На последних словах его голос предательски дрогнул, и он совсем не по-мужски шмыгнул носом, злясь на себя за то, что так расклеился. Не стоило затевать этот ужин, не стоило говорить с Машей, когда он едва себя контролирует от усталости. Это было непростительной ошибкой.
– Но это означает, что они могли выжить? – детская надежда в голосе Маши окончательно взбесила.
– Не скажи этого Волкову! – резко произнес он. – Он три года этой идеей фикс всем мозги выносит.
Роман говорил нарочно грубо, будто не понимал Волкова, будто сам бы вел себя на его месте иначе.
Маша уловила перемену в его настроении и, сняв с себя плед, аккуратно его сложила на подлокотнике дивана.
Роман, продолжая злиться, собрал со стола контейнеры, выбросил все разом в оставленный официантом мусорный мешок и, отряхнув руки, наконец, решился посмотреть на Машу. Он ожидал осуждения во взгляде, однако та смотрела печально.
– Что? – не выдержал Роман, понимая, что дело не в Маше. Он злился на себя за то, что устроил этот никому не нужный ужин, да еще наболтал всякого.
– Ты бы тоже их искал, если бы, не дай бог, оказался на месте Димки, – негромко произнесла Маша.
– Похоже на то, что у меня есть проблемы со здравым смыслом? – хмуро уточнил Роман, точно зная, каким был бы его ответ на этот вопрос.
– Похоже, что у тебя есть проблемы с Волковым, – спокойно ответила Маша и, сняв пиджак, протянула ему.
Роман молча надел пиджак, чувствуя, что к запаху духов Юлы теперь примешался запах Машиных.
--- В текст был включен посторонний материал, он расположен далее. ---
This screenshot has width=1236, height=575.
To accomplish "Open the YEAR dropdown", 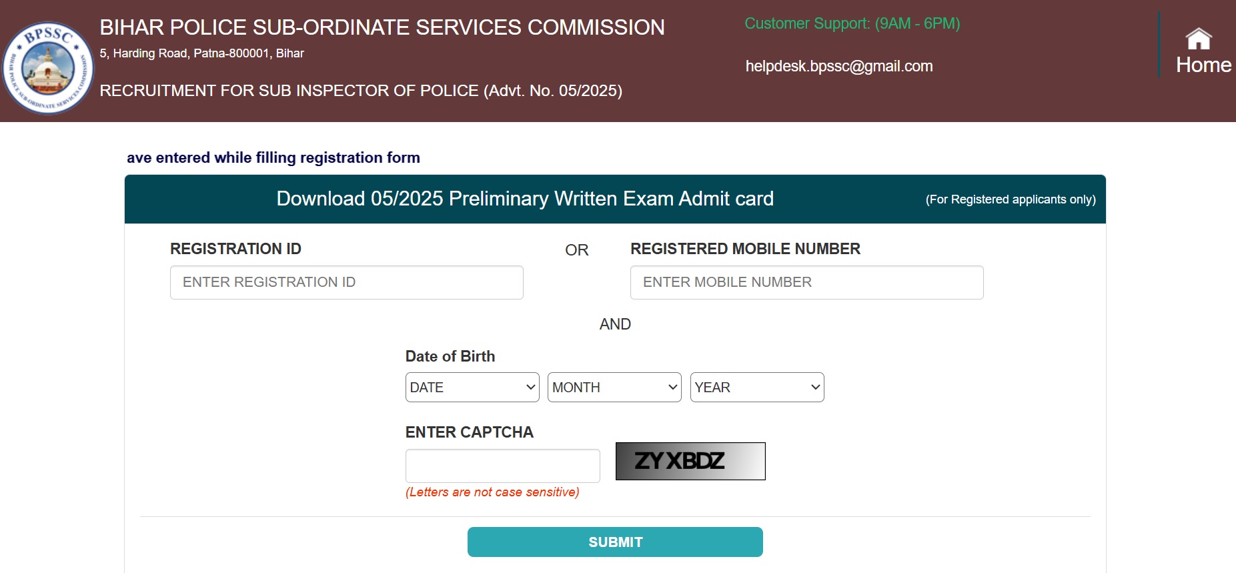I will (756, 388).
На причале Маша сама перебралась через ограду и зашагала по дорожке в сторону припаркованных такси. Роман, засунув руки в карманы, молча брел следом и думал, что самое правильное, что он сейчас может сделать – посадить ее в такси, поблагодарить за вечер, а завтра сделать вид, что ничего не случилось, но прекрасно понимал, что здравый смысл сегодня не будет услышан. Что-то не давало отпустить ее, не извинившись.
– Маша, – сдался он, догоняя девушку. «Девушку Волкова», – напомнил внутренний голос. – Подожди. Я тебя отвезу.
Маша обернулась так резко, что распущенные волосы взметнулись волной и закрутились вокруг ее плеч.
– Не стоит, Роман. Спасибо, что приехал, извини еще раз, что отвлекла. Забудь, пожалуйста, обо всем, что я тебе сегодня наговорила. Не знаю, что на меня нашло.
Она заправила волосы за ухо, потерла висок, будто у нее болела голова, и открыла было рот, чтобы что-то еще добавить, но потом передумала.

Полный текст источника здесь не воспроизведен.